#### Data to process ####

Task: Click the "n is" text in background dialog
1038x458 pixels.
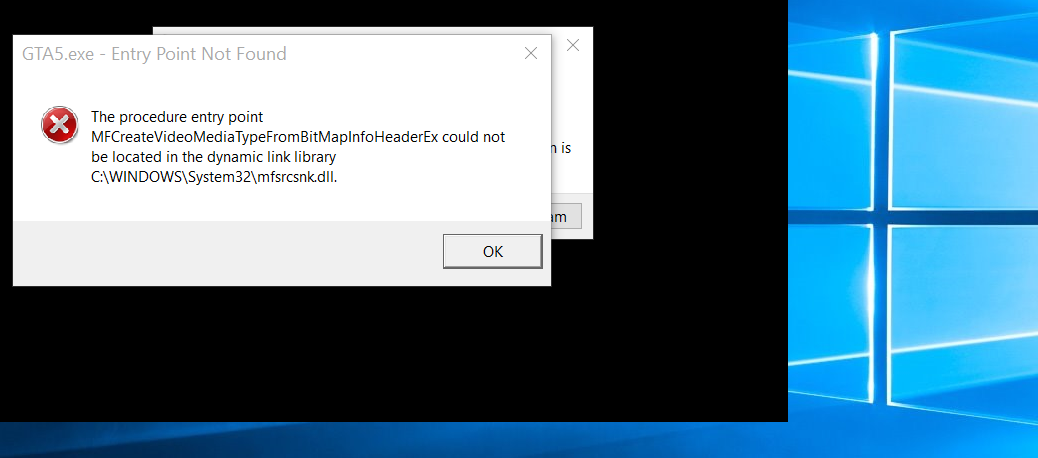Action: pyautogui.click(x=561, y=149)
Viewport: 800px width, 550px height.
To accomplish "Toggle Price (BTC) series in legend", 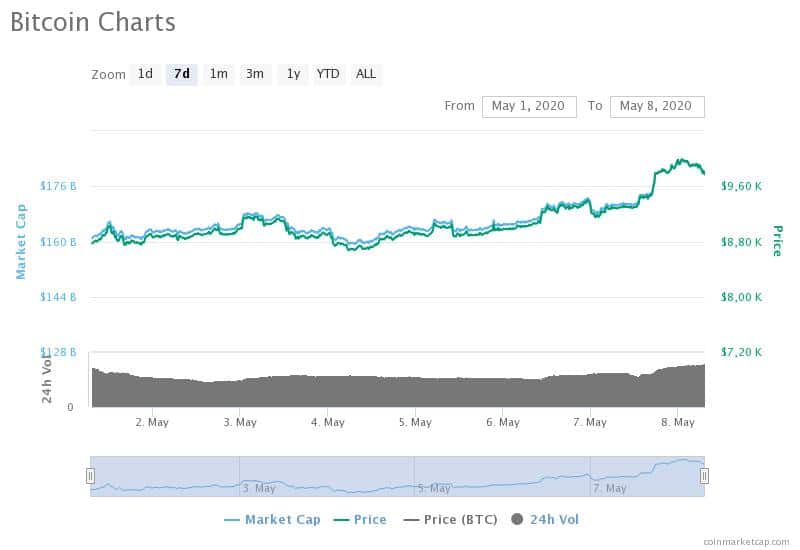I will click(x=451, y=520).
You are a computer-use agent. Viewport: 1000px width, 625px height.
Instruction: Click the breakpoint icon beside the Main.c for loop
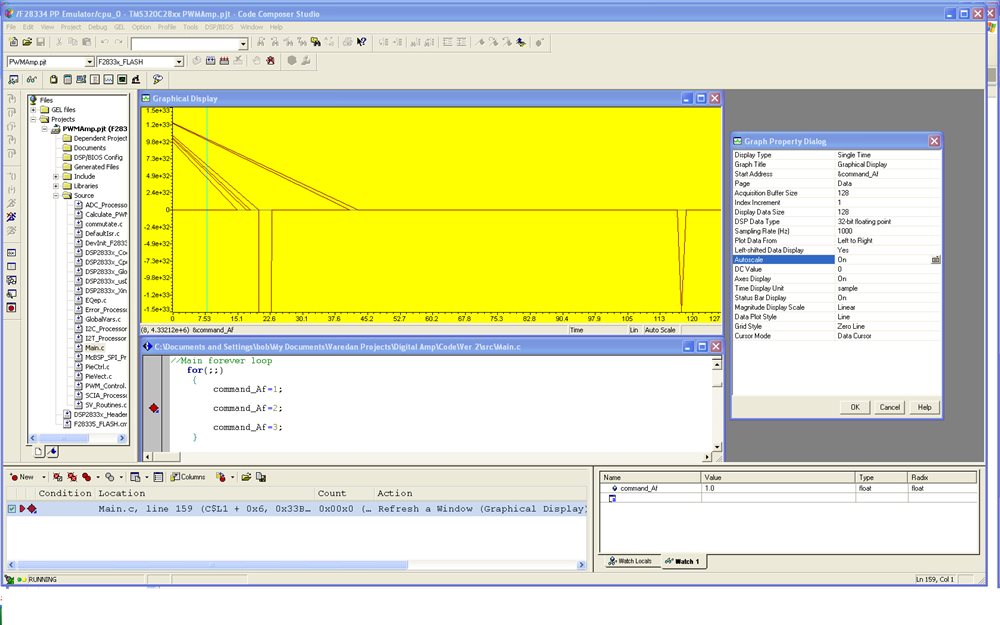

####

What is expected:
Search the entries above for the word "Viewport", and copy every line where it occurs.

Your response:
Viewport: 800px width, 550px height.
You are a computer-use agent. Viewport: 1000px width, 625px height.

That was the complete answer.